[Collected data]
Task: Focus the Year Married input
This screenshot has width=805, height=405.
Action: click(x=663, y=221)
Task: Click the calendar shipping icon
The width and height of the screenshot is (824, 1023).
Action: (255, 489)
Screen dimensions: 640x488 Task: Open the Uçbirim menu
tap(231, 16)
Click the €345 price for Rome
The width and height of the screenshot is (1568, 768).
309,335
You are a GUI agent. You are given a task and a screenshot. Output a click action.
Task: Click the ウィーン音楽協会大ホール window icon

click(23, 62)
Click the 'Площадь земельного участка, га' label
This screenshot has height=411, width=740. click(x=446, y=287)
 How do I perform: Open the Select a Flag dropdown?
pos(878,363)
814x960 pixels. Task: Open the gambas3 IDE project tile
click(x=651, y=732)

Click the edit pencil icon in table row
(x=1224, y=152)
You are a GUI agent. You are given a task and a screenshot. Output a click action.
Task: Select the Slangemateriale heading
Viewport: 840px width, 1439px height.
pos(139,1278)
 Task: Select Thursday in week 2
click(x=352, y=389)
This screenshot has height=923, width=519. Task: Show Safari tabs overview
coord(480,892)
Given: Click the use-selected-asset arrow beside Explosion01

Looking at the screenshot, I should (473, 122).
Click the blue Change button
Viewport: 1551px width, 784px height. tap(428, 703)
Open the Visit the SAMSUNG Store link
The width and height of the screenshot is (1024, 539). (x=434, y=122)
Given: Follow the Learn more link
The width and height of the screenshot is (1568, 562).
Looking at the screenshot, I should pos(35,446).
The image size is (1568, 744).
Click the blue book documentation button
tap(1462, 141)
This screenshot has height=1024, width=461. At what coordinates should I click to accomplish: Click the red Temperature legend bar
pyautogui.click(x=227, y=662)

## TASK TO COMPLETE:
The answer must be an exact copy of every entry.

## PROBLEM SOLUTION:
Task: Focus the Year Married input
This screenshot has width=805, height=405.
Action: click(x=663, y=221)
Task: Click the calendar shipping icon
The width and height of the screenshot is (824, 1023).
Action: (255, 489)
Screen dimensions: 640x488 Task: Open the Uçbirim menu
tap(231, 16)
Click the €345 price for Rome
The width and height of the screenshot is (1568, 768).
309,335
You are a GUI agent. You are given a task and a screenshot. Output a click action.
Task: Click the ウィーン音楽協会大ホール window icon

click(23, 62)
Click the 'Площадь земельного участка, га' label
This screenshot has height=411, width=740. click(x=446, y=287)
 How do I perform: Open the Select a Flag dropdown?
pos(878,363)
814x960 pixels. Task: Open the gambas3 IDE project tile
click(x=651, y=732)

Click the edit pencil icon in table row
(x=1224, y=152)
You are a GUI agent. You are given a task and a screenshot. Output a click action.
Task: Select the Slangemateriale heading
Viewport: 840px width, 1439px height.
pos(139,1278)
 Task: Select Thursday in week 2
click(x=352, y=389)
This screenshot has height=923, width=519. Task: Show Safari tabs overview
coord(480,892)
Given: Click the use-selected-asset arrow beside Explosion01

Looking at the screenshot, I should (473, 122).
Click the blue Change button
Viewport: 1551px width, 784px height. tap(428, 703)
Open the Visit the SAMSUNG Store link
The width and height of the screenshot is (1024, 539). (x=434, y=122)
Given: Follow the Learn more link
The width and height of the screenshot is (1568, 562).
Looking at the screenshot, I should pos(35,446).
The image size is (1568, 744).
Click the blue book documentation button
tap(1462, 141)
This screenshot has height=1024, width=461. At what coordinates should I click to accomplish: Click the red Temperature legend bar
pyautogui.click(x=227, y=662)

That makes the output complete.